If adopted, the proposals will mean that appeals will be ‘front-loaded’, in the sense that the parties will be required to submit their full appeal statement (currently the ‘Rule 6 Statement’) as part of the grounds of appeal in the appeal form. A draft statement of common ground (‘SCG’) would be required at the same time.

In enforcement appeals it may not be so easy to provide this material at the same time as the appeal goes in, because there is only a very short time in which an appeal can be lodged against an enforcement notice, and it can often be a last-minute rush to get the appeal in before the deadline, let alone compiling additional material at that stage. Having to submit a full statement of case and a draft SCG at the same time might be too much to ask in these cases. However, as indicated above, it does not appear that these proposals are intended to cover section 174 appeals, although there is a veiled threat that they could be extended to cover other types of appeal, including enforcement appeals, in the future.

At present, Rule 6 statements are submitted by both sides six weeks after the ‘start’ date fixed by the Planning Inspectorate, and both the appellant and the local planning authority put in their statements simultaneously. If the rules are changed as DeCLoG suggests, the LPA would not know an appeal is coming in, so their Rule 6 Statement will presumably follow some weeks later. They will in effect be given longer to prepare their statement. If they have by that time had prior sight of the appellant’s full statement, this could be prejudicial to the appellant. It would also negate the saving in time that the change in the rules is intended to achieve.

There is also the issue of comments on the Rule 6 statements (more important in hearing cases than in inquiry cases) and their timing. It seems that what De-CLoG intend is that no further written material should be submitted, except in inquiry cases, where proofs of evidence are exchanged four weeks before the inquiry. I can see one major objection to this. The LPA’s case can sometimes contain some quite erroneous or contentious statements, which the appellant should have the opportunity of countering. If this opportunity is to be removed, it could work injustice in a way that could only be remedied by the High Court. This would seem to be undesirable from any point of view.

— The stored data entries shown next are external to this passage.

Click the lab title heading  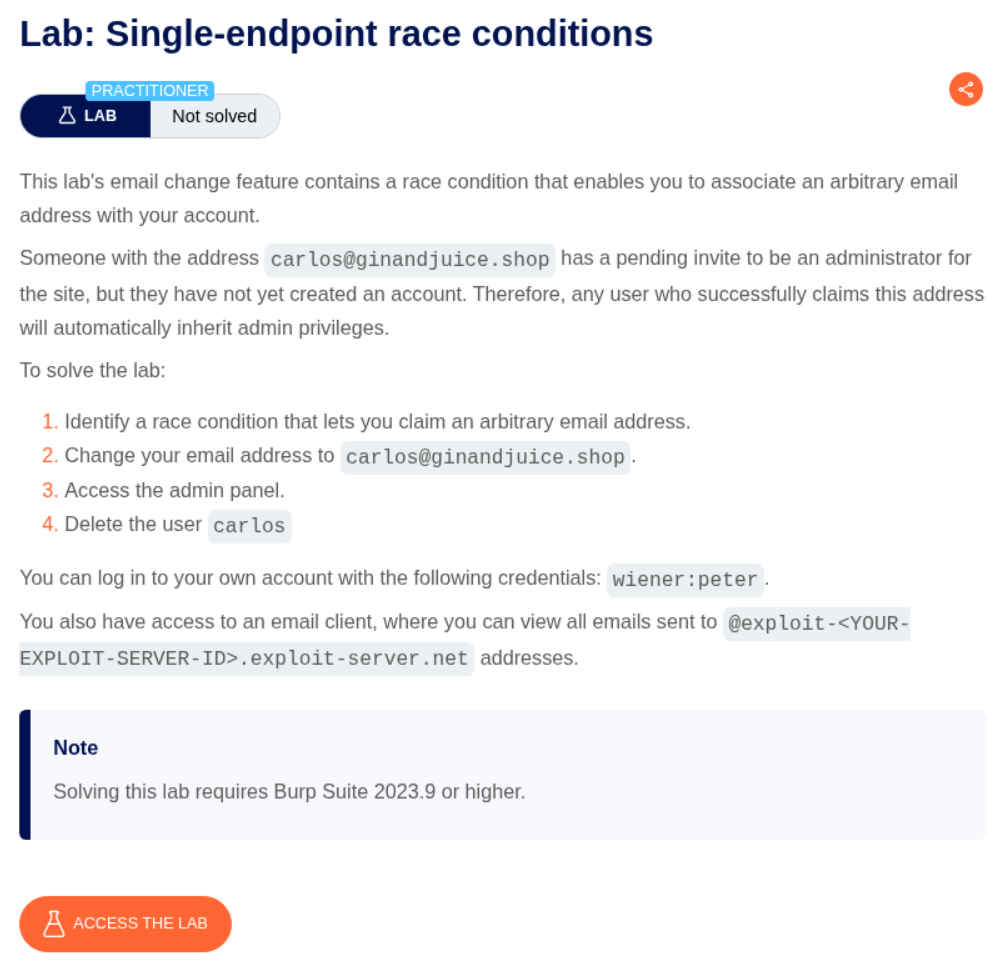coord(336,34)
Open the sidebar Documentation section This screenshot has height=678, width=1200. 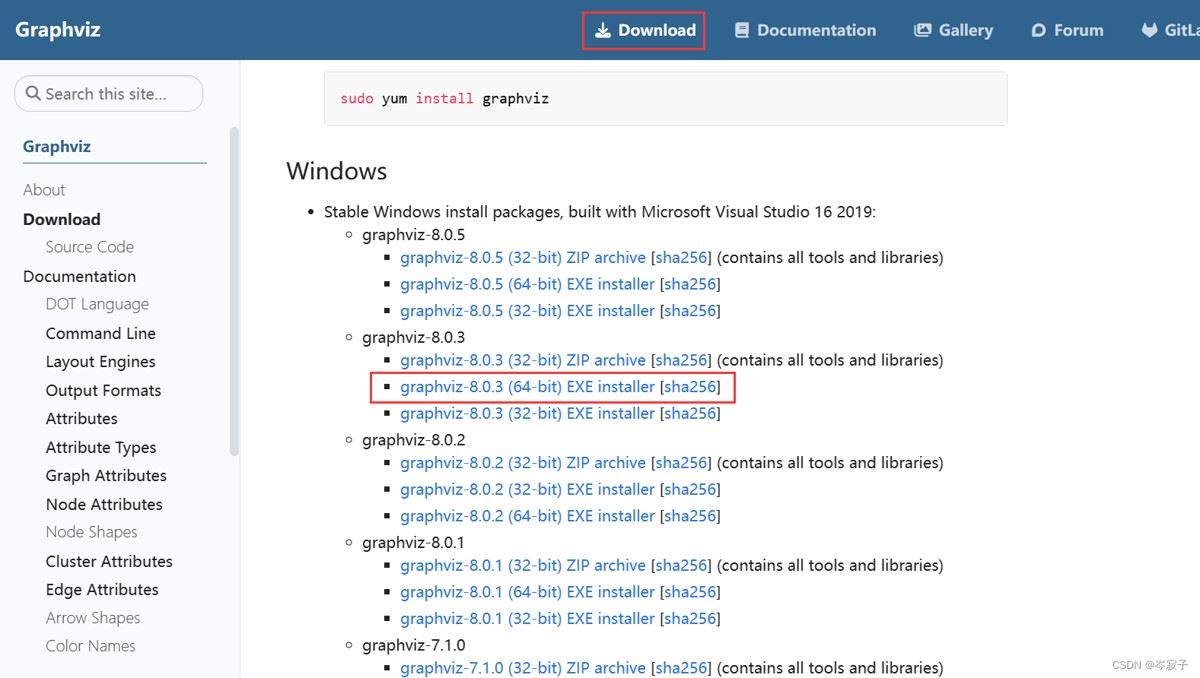(79, 276)
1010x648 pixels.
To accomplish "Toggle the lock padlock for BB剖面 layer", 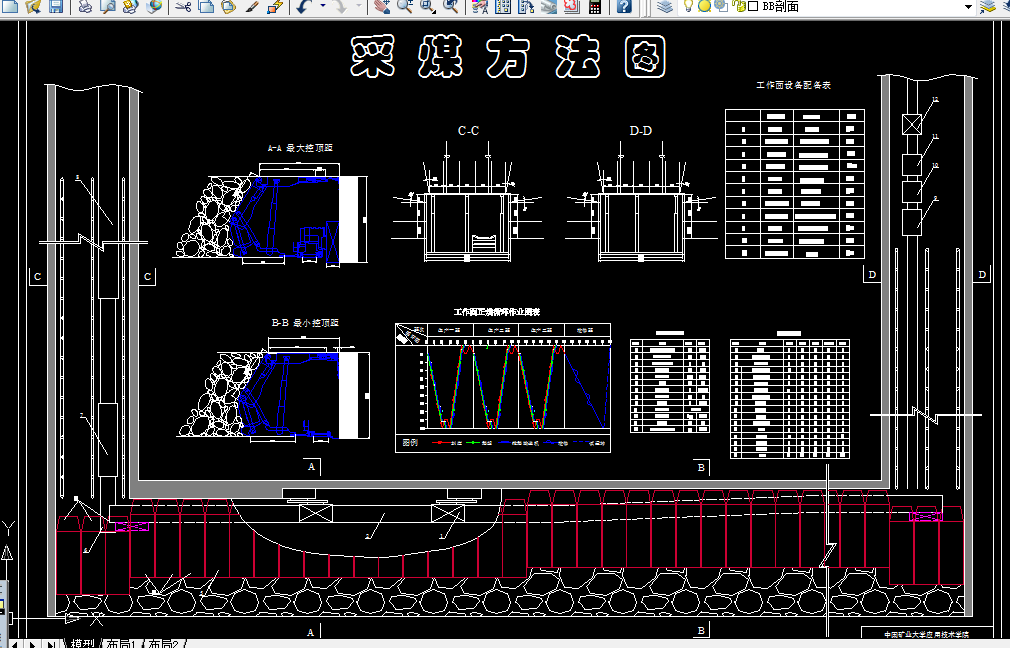I will coord(739,6).
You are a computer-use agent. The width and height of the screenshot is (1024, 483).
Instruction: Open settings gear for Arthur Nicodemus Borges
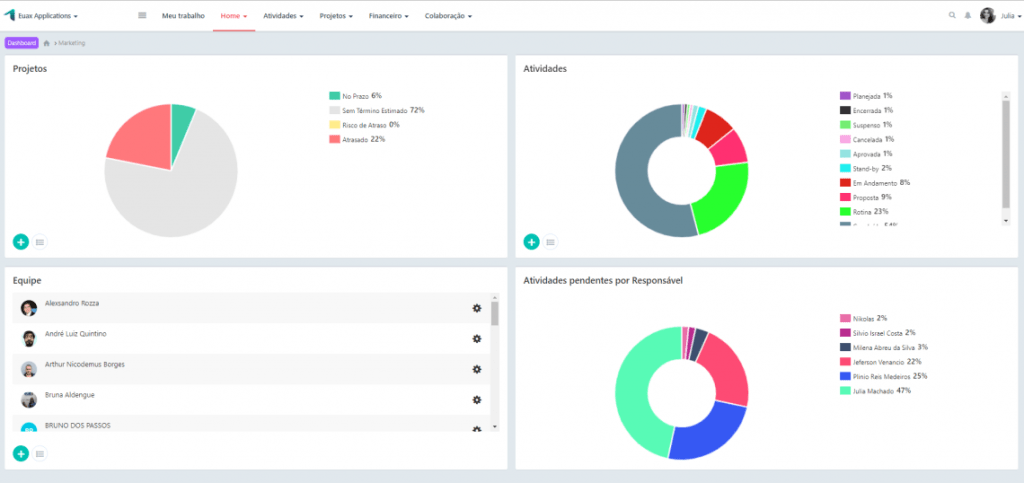(x=477, y=369)
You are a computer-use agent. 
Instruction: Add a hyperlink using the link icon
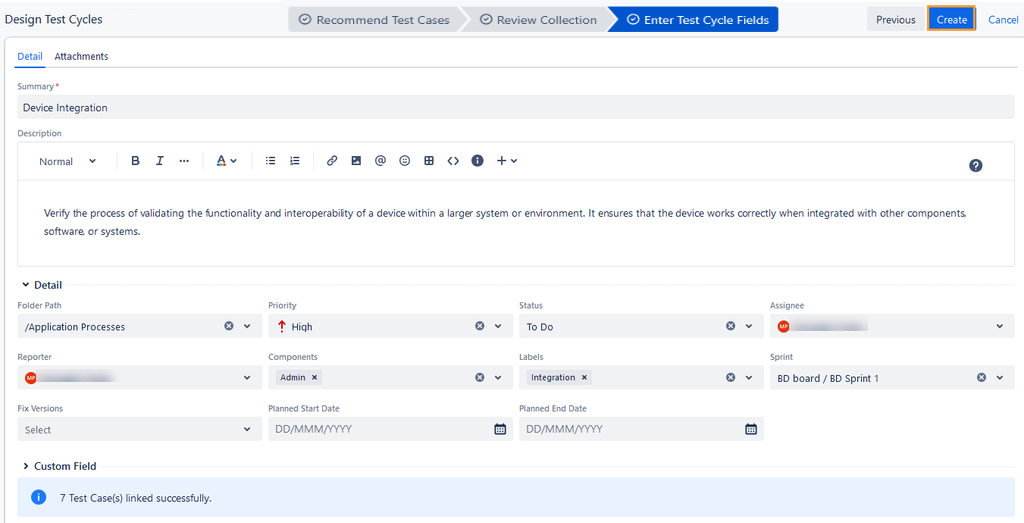(x=332, y=161)
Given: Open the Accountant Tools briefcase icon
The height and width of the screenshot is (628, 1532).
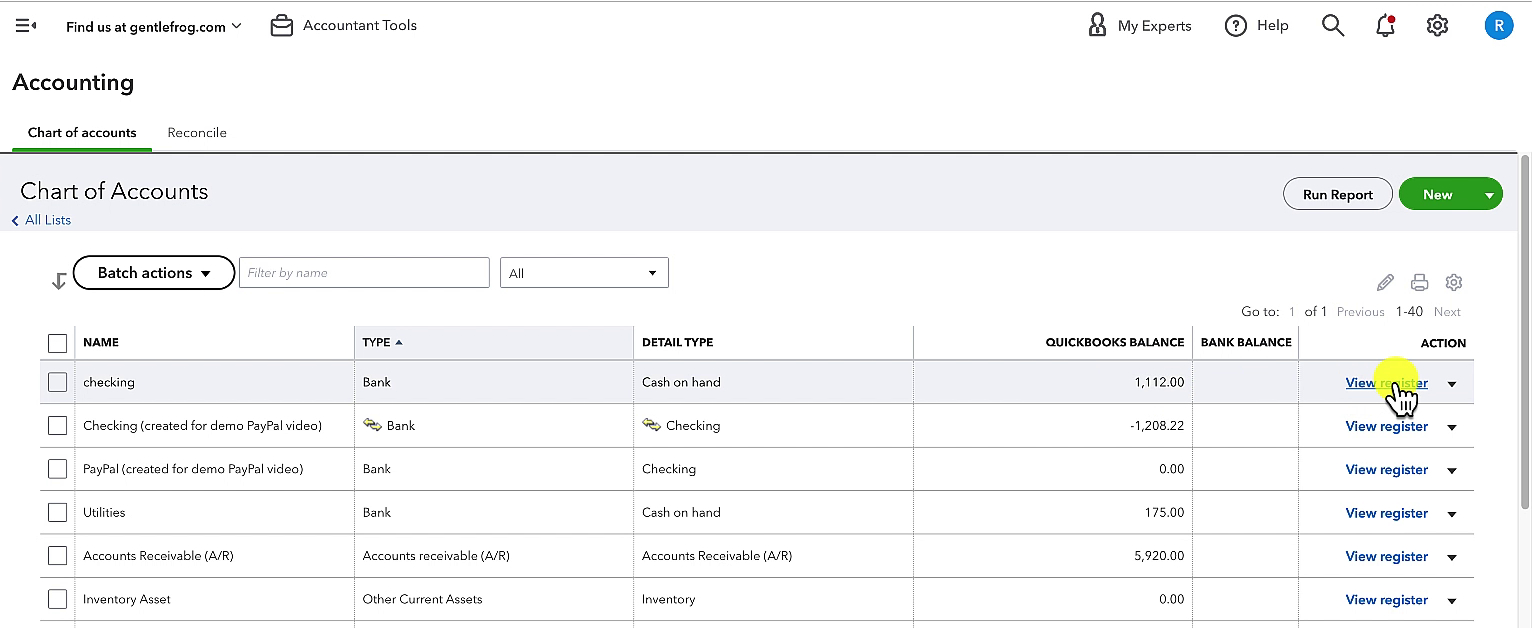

More detailed proposals include a rule change to make it a requirement for parties to provide information on the appeal form of the number of witnesses and the length of time they need to give their evidence. This, frankly, would be totally impracticable in many cases. A need to produce a specialist witness on a specific topic as a result of issues raised by the other side, which may not have been foreseen at the outset, may only be recognised some time after the appeal procedure is under way. If PINS is inflexible about this, this may lead to appellants taking the precaution of naming a whole range of witnesses whose attendance at the inquiry is not really necessary, simply in order to avoid their being prevented from dealing with particular issues that might conceivably arise, but which might not. As for time estimates, it is absolutely impossible to predict how long it may take to deal with any particular witness, especially when cross-examination is taken into account (which is entirely outside the control of the party calling the witness).

As foreshadowed in legislation currently going through parliament, a fast-track commercial appeals service is proposed which would mirror the current householder appeals process. However (unlike householder appeals) there would be an element of choice for appellants in adopting the procedure.

Another proposal is to move over wholly to on-line appeals. Many planning professionals already use the on-line system through the Planning Portal, but it may not be so user-friendly from the point of view of a lay person wishing to conduct their own appeal. There is also a need to improve the electronic forms, which are slightly inflexible to use. Uploading electronic material is also a problem. There is often a need to upload far more than the online form can handle, and this then has to be emailed to PINS separately. These issues need to be addressed if electronic filing is to become the norm.